(Rows from a dataset for locating items on screen)
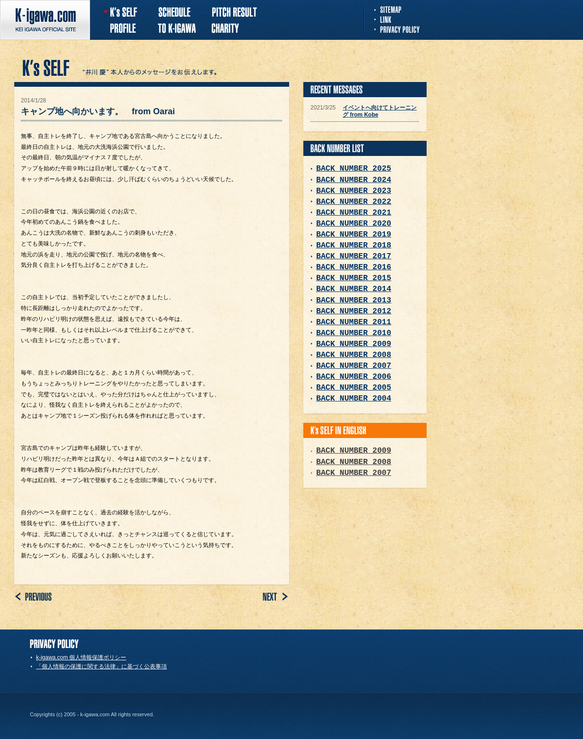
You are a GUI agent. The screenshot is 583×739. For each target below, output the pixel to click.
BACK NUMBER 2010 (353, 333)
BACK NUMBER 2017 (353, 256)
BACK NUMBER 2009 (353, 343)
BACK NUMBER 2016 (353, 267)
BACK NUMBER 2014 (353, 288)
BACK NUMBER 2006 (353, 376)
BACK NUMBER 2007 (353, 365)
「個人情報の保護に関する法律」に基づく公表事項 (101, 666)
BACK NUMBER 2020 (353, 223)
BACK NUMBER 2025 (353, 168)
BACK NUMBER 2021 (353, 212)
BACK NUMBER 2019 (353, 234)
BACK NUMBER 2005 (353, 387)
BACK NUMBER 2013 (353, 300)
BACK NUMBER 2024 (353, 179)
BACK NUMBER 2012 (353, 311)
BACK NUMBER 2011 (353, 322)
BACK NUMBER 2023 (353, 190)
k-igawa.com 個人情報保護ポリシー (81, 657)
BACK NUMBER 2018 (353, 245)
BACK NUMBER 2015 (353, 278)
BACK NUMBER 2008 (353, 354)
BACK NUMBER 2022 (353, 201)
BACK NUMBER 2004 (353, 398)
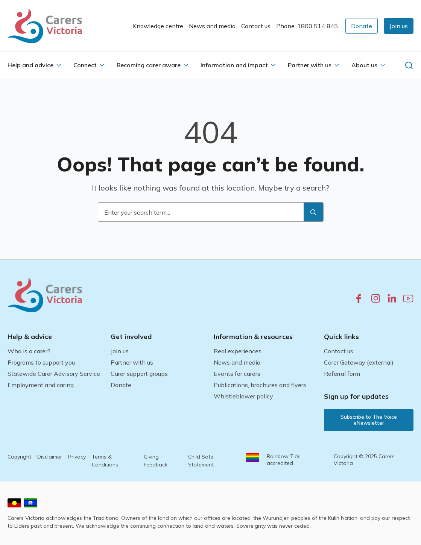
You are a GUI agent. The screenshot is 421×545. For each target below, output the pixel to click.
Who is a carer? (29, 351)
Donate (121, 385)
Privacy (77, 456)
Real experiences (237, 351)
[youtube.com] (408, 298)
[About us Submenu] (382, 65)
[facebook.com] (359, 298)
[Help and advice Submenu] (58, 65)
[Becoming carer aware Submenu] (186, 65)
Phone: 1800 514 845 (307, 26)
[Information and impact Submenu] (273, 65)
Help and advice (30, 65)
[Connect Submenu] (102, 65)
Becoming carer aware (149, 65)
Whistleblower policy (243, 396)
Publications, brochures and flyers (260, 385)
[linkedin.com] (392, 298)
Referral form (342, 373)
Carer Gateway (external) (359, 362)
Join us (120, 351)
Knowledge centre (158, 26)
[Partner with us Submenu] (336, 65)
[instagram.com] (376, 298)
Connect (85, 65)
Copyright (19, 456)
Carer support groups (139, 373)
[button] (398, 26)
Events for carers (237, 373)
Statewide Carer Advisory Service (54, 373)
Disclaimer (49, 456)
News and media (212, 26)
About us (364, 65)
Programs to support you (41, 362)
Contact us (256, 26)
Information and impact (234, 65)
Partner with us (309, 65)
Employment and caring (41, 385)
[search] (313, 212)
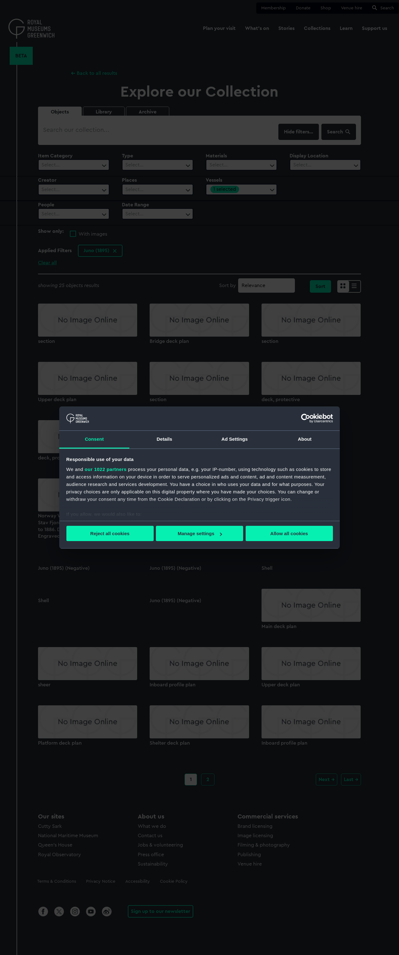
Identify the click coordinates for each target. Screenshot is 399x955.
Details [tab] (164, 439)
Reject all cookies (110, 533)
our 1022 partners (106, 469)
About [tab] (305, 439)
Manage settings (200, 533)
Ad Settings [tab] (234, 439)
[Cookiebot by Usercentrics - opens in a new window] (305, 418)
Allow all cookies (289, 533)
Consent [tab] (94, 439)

> _What to work on_: Lay out every line of the material above as a JSON list of strings, one string per line, with blank lines omitted. Leave the pictures out of the answer.

> _Response below_:
[
  "You are a GUI agent. The screenshot is 583×739. For each target below, output the pixel to click.",
  "BACK NUMBER 2010 (353, 333)",
  "BACK NUMBER 2017 (353, 256)",
  "BACK NUMBER 2009 (353, 343)",
  "BACK NUMBER 2016 (353, 267)",
  "BACK NUMBER 2014 (353, 288)",
  "BACK NUMBER 2006 (353, 376)",
  "BACK NUMBER 2007 (353, 365)",
  "「個人情報の保護に関する法律」に基づく公表事項 (101, 666)",
  "BACK NUMBER 2020 (353, 223)",
  "BACK NUMBER 2025 (353, 168)",
  "BACK NUMBER 2021 (353, 212)",
  "BACK NUMBER 2019 (353, 234)",
  "BACK NUMBER 2005 (353, 387)",
  "BACK NUMBER 2013 (353, 300)",
  "BACK NUMBER 2024 (353, 179)",
  "BACK NUMBER 2012 (353, 311)",
  "BACK NUMBER 2011 (353, 322)",
  "BACK NUMBER 2023 (353, 190)",
  "k-igawa.com 個人情報保護ポリシー (81, 657)",
  "BACK NUMBER 2018 (353, 245)",
  "BACK NUMBER 2015 (353, 278)",
  "BACK NUMBER 2008 (353, 354)",
  "BACK NUMBER 2022 (353, 201)",
  "BACK NUMBER 2004 (353, 398)",
  "You are a GUI agent. The screenshot is 421×545. For each target below, output the pixel to click.",
  "Who is a carer? (29, 351)",
  "Donate (121, 385)",
  "Privacy (77, 456)",
  "Real experiences (237, 351)",
  "[youtube.com] (408, 298)",
  "[About us Submenu] (382, 65)",
  "[facebook.com] (359, 298)",
  "[Help and advice Submenu] (58, 65)",
  "[Becoming carer aware Submenu] (186, 65)",
  "Phone: 1800 514 845 (307, 26)",
  "[Information and impact Submenu] (273, 65)",
  "Help and advice (30, 65)",
  "[Connect Submenu] (102, 65)",
  "Becoming carer aware (149, 65)",
  "Whistleblower policy (243, 396)",
  "Publications, brochures and flyers (260, 385)",
  "[linkedin.com] (392, 298)",
  "Referral form (342, 373)",
  "Carer Gateway (external) (359, 362)",
  "Join us (120, 351)",
  "Knowledge centre (158, 26)",
  "[Partner with us Submenu] (336, 65)",
  "[instagram.com] (376, 298)",
  "Connect (85, 65)",
  "Copyright (19, 456)",
  "Carer support groups (139, 373)",
  "[button] (398, 26)",
  "Events for carers (237, 373)",
  "Statewide Carer Advisory Service (54, 373)",
  "Disclaimer (49, 456)",
  "News and media (212, 26)",
  "About us (364, 65)",
  "Programs to support you (41, 362)",
  "Contact us (256, 26)",
  "Information and impact (234, 65)",
  "Partner with us (309, 65)",
  "Employment and caring (41, 385)",
  "[search] (313, 212)",
  "Identify the click coordinates for each target. Screenshot is 399x955.",
  "Details [tab] (164, 439)",
  "Reject all cookies (110, 533)",
  "our 1022 partners (106, 469)",
  "About [tab] (305, 439)",
  "Manage settings (200, 533)",
  "Ad Settings [tab] (234, 439)",
  "[Cookiebot by Usercentrics - opens in a new window] (305, 418)",
  "Allow all cookies (289, 533)",
  "Consent [tab] (94, 439)"
]